**EXERCISE**.
The answer must be a single number: how many lines of the entries below include "will".

--------------------------------------------------

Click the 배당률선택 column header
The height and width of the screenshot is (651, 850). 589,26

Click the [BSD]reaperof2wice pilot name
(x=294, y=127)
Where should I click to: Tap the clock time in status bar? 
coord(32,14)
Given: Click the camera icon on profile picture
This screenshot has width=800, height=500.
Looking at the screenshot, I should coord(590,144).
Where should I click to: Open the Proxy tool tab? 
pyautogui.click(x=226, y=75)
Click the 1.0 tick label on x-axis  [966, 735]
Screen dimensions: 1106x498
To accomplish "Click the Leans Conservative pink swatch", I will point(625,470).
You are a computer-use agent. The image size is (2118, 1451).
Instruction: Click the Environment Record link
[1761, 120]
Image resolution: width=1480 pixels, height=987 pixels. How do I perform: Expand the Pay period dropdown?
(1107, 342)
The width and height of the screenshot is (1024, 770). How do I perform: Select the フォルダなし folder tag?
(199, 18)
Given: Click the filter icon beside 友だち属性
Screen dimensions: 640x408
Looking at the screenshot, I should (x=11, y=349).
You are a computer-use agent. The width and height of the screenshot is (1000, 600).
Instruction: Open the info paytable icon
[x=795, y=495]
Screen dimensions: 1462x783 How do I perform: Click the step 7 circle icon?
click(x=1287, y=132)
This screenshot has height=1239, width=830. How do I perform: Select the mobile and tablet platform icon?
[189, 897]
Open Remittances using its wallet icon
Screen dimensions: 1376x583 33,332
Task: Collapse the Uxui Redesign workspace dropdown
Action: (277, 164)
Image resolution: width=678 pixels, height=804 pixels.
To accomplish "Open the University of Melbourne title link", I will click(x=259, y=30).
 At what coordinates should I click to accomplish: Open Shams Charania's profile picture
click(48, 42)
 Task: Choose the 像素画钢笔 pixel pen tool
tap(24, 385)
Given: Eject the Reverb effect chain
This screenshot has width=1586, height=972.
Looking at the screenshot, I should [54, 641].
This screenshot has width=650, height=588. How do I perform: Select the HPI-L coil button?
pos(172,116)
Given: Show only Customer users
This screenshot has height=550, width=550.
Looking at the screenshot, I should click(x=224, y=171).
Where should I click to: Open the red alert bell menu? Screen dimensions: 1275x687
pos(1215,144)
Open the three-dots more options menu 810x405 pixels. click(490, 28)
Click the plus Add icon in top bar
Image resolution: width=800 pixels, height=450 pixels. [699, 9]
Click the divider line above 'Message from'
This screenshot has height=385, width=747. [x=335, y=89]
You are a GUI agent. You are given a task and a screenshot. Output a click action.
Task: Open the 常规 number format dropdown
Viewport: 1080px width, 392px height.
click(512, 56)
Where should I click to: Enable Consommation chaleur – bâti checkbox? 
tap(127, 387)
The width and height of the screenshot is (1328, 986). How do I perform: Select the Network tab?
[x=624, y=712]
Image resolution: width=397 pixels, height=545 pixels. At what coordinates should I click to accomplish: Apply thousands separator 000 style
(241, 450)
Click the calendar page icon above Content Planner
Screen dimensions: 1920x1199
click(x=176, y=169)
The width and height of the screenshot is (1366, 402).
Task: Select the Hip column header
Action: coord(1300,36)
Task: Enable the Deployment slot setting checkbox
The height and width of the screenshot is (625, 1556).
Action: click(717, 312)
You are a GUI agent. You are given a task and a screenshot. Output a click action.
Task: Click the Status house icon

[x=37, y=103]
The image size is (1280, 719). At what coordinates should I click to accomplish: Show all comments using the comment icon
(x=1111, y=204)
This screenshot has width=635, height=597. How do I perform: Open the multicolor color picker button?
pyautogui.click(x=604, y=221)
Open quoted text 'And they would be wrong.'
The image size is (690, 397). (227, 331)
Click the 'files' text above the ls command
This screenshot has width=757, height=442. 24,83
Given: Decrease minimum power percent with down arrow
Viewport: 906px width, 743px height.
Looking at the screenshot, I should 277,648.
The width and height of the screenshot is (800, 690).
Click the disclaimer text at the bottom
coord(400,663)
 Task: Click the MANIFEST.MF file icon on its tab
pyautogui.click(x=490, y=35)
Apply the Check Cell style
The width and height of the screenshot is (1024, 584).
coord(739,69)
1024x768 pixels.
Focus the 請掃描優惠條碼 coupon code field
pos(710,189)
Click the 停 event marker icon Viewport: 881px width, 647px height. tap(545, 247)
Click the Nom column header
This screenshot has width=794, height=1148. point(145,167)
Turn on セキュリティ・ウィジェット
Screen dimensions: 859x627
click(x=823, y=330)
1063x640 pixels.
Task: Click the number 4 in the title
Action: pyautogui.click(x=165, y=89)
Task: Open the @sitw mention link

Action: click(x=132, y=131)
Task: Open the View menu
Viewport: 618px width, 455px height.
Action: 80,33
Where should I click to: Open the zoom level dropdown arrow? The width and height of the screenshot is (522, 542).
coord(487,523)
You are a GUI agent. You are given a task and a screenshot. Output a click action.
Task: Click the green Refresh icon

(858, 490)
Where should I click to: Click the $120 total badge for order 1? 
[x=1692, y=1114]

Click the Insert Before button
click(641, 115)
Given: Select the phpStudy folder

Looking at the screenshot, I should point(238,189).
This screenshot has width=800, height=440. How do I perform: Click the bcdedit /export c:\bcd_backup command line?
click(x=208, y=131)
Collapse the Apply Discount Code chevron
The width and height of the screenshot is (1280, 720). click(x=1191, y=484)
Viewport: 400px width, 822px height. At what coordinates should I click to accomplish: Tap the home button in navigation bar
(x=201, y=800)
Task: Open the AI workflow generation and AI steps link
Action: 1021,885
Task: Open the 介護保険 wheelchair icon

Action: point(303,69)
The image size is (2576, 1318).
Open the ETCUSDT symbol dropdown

--------------------------------------------------

**RESULT FOR THIS EXERCISE**.
2